What you should do :: Check each line of the records for "Enable"; collect those that have it.

Supplied information ::
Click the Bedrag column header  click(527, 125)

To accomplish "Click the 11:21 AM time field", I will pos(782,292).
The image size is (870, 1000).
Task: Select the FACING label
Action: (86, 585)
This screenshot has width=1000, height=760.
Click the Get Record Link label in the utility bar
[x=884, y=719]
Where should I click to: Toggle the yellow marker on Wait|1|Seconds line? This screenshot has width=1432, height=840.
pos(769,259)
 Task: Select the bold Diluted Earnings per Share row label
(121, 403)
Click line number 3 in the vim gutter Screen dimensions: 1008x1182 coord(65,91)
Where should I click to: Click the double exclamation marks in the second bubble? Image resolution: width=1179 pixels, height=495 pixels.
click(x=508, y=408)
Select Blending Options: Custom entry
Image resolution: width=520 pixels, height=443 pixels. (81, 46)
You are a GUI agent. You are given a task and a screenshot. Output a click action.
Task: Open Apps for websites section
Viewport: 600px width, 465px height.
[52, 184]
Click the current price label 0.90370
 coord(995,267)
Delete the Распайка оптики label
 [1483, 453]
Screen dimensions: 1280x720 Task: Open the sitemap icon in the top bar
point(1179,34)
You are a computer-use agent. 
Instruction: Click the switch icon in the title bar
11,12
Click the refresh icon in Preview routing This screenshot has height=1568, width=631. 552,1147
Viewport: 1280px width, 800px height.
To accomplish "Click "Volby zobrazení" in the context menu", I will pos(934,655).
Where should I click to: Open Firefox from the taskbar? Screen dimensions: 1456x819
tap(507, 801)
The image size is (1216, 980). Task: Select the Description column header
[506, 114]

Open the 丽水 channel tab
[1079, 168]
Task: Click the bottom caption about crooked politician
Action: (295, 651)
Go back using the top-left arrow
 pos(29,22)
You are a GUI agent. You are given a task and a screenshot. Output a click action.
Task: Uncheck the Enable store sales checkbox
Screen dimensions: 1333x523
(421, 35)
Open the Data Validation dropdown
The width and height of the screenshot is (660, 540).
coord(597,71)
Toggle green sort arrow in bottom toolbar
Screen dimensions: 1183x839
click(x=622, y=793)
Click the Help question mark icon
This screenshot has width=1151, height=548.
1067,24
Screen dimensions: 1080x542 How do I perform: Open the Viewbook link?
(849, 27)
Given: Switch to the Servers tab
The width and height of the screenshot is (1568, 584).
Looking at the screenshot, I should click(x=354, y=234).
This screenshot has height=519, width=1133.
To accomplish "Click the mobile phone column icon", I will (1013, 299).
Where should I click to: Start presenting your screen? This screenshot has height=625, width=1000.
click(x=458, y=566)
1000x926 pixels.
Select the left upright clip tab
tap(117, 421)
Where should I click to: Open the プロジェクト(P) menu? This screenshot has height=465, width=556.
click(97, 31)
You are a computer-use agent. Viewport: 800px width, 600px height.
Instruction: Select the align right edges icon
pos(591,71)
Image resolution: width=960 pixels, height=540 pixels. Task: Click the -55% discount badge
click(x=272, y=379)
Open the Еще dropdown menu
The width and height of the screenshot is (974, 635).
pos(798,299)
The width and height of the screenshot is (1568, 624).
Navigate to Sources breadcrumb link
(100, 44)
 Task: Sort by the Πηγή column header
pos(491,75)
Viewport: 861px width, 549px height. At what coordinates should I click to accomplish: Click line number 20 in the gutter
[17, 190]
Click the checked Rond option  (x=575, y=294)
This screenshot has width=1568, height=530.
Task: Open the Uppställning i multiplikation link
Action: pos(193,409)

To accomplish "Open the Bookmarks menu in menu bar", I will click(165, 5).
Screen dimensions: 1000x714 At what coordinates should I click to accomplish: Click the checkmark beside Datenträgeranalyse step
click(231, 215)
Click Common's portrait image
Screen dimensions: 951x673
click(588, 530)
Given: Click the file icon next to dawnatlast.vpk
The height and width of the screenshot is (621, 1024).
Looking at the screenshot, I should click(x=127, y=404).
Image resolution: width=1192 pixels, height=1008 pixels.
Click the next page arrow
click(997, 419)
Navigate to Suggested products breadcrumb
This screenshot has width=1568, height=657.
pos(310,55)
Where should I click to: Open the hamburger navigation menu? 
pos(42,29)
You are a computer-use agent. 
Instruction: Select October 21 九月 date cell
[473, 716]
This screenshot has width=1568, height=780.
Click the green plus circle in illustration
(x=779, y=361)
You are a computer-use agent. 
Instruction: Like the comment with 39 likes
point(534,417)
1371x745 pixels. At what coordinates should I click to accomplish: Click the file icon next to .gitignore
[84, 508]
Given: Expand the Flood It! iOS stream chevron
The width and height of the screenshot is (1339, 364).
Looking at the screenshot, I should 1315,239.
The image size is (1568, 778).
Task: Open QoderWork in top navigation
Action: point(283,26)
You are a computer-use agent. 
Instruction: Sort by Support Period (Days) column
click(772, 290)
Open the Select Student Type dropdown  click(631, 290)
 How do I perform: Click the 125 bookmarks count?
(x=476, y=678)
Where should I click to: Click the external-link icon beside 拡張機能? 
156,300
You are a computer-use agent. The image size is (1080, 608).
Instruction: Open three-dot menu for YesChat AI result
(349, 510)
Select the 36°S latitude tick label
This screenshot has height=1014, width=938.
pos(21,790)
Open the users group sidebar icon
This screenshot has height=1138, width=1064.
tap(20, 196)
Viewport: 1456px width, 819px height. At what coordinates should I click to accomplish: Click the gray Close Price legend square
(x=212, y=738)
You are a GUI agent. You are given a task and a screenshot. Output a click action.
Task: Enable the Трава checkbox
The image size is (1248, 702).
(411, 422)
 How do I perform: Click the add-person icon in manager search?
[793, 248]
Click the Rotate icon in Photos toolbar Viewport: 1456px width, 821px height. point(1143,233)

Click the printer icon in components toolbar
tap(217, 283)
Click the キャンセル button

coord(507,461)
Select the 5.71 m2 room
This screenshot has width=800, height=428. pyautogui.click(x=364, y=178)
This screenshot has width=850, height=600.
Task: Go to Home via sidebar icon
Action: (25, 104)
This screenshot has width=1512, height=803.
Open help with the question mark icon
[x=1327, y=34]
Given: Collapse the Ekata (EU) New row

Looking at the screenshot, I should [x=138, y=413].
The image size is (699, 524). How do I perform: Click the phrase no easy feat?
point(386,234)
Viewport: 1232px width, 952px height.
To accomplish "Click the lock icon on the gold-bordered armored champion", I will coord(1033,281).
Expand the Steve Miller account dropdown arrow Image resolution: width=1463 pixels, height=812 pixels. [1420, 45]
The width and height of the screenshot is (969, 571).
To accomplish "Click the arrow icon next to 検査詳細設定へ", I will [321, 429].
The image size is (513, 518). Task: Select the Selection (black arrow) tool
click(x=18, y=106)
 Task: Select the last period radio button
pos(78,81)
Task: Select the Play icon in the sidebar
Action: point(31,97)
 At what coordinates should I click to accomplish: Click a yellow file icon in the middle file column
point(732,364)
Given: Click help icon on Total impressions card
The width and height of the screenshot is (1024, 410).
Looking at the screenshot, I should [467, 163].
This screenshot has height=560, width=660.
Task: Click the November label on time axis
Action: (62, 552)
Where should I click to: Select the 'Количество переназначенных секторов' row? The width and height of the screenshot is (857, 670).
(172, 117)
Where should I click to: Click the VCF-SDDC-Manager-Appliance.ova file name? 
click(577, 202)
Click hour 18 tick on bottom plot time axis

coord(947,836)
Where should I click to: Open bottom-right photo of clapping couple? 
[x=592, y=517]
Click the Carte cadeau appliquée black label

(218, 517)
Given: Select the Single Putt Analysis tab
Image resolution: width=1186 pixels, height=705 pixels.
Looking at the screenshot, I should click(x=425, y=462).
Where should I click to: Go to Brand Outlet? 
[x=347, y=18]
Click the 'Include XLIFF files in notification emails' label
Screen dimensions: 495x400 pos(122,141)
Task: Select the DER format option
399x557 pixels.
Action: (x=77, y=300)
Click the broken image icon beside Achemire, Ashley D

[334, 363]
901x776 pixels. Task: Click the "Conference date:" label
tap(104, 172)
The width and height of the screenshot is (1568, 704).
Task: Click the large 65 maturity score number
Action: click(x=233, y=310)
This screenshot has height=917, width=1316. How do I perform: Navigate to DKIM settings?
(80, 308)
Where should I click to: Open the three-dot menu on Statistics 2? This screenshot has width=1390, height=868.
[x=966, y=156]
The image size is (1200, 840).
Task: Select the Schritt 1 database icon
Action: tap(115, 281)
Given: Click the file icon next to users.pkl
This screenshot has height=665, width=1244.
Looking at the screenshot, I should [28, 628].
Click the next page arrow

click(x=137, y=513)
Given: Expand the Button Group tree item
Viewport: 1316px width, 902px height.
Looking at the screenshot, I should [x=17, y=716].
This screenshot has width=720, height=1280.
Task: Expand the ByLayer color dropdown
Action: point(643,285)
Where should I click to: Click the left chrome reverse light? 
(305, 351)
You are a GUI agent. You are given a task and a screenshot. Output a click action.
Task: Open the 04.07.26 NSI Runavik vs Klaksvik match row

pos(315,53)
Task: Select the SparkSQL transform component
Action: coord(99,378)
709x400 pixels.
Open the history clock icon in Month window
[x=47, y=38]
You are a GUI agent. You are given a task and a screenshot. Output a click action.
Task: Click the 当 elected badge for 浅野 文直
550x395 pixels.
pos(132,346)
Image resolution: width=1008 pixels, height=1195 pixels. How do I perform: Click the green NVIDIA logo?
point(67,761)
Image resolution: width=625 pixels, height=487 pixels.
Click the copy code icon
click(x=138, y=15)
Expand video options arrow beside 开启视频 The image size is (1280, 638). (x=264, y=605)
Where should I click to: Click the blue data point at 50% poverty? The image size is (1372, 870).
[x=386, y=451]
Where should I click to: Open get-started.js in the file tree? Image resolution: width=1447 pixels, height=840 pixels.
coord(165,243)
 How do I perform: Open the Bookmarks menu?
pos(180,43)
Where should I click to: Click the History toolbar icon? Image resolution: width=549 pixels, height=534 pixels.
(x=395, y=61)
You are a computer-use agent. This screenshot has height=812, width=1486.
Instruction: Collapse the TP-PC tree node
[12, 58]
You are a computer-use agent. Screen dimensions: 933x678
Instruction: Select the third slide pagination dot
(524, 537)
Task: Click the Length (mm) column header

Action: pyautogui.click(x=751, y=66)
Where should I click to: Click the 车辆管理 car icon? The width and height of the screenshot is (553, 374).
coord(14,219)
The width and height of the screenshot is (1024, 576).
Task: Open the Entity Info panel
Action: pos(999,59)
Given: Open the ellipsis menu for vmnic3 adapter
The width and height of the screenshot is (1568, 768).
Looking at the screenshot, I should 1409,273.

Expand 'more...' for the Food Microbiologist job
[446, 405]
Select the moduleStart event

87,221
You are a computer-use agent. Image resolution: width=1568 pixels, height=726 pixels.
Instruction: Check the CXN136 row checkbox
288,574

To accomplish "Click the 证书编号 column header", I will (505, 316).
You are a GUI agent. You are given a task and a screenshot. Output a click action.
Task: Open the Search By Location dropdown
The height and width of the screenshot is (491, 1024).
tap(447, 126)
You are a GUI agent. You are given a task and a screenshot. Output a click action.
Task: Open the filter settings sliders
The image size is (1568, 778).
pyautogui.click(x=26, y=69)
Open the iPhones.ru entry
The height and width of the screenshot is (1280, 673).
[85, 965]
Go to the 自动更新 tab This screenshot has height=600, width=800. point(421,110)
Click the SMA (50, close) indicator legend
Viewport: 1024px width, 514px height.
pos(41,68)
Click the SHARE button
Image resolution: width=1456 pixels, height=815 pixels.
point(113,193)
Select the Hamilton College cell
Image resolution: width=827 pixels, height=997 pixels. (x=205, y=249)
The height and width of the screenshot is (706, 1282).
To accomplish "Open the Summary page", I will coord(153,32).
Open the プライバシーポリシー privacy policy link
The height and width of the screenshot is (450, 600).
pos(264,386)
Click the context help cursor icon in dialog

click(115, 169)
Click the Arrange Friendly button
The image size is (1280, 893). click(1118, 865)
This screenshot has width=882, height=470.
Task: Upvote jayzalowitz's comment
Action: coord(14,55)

Written response ::
Task: Uncheck the Enable store sales checkbox
Task: Enable the Трава checkbox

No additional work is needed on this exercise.